The Trans-Pacific Partnership (TPP) is a proposed regional free-trade agreement to enhance trade and investment in the Asia-Pacific region.

But like NAFTA (the North American Free Trade Agreement), it threatens to make it easier for companies to offshore their work – and our jobs – to low-wage workers in other countries in order to increase the companies’ profits.

NAFTA sent manufacturing work south of the border, Buffenbarger said.

CONGRESS HURT WORKERS

Since 1994, when NAFTA was implemented, 700,000 jobs have been shifted south of the border

General Electric, just one of the companies that benefited, laid off 2,304 workers to shift jobs to Mexico.

“We hurt Americans,” Buffenbarger said. “Our Congress did that.

“There’s something fundamentally wrong in the mindset of people who guide business in this country, and the politicians who follow them, that we would hurt American workers so somebody on Wall St. can get a bigger paycheck.”

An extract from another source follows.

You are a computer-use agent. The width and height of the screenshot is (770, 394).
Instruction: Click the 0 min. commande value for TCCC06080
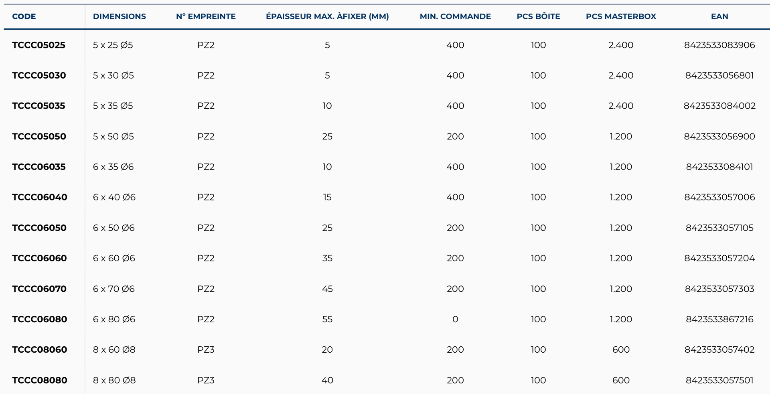tap(455, 319)
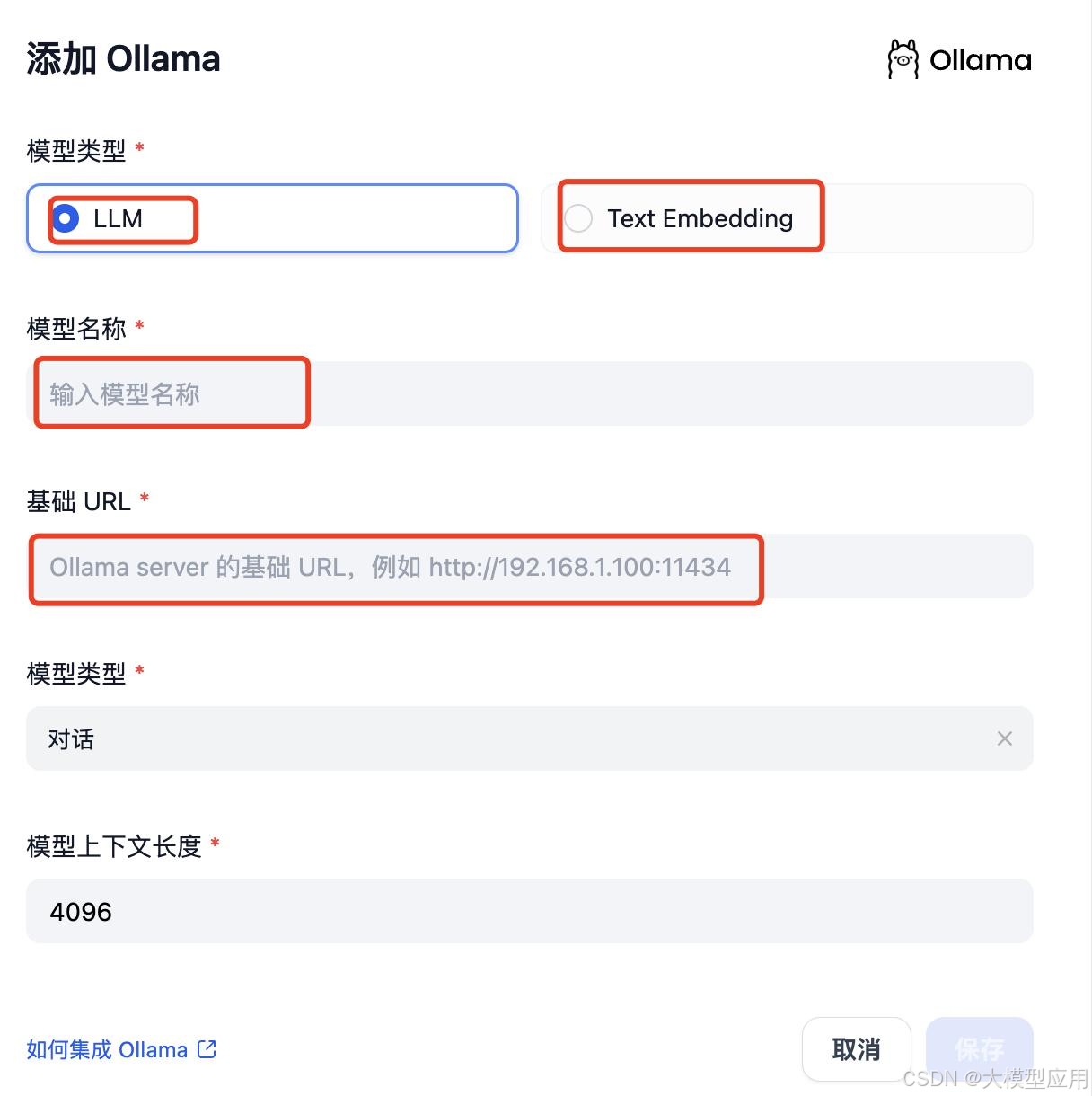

Meanwhile, Buffenbarger said, Republicans want to kill the Export-Import Bank, which guarantees loans to foreign customers who buy products made in the U.S.

CONSEQUENCES

“Elections have consequences,” Buffenbarger said. “In this state, a consequence of an election could be a RTW law and worsening conditions for public sector workers.”

Buffenbarger warned against being a single-issue voter.

“I’m a hunter and a shooter,” he said. “But the most important thing in my life is a job. Without a job, you can’t afford ammunition for your gun, fuel for your boat or anything else.

“You think you live in the land of the free and the brave,” Buffenbarger said. “I know you’re brave, but I want you to have all the freedom you have a right to, and that will be governed by politics.”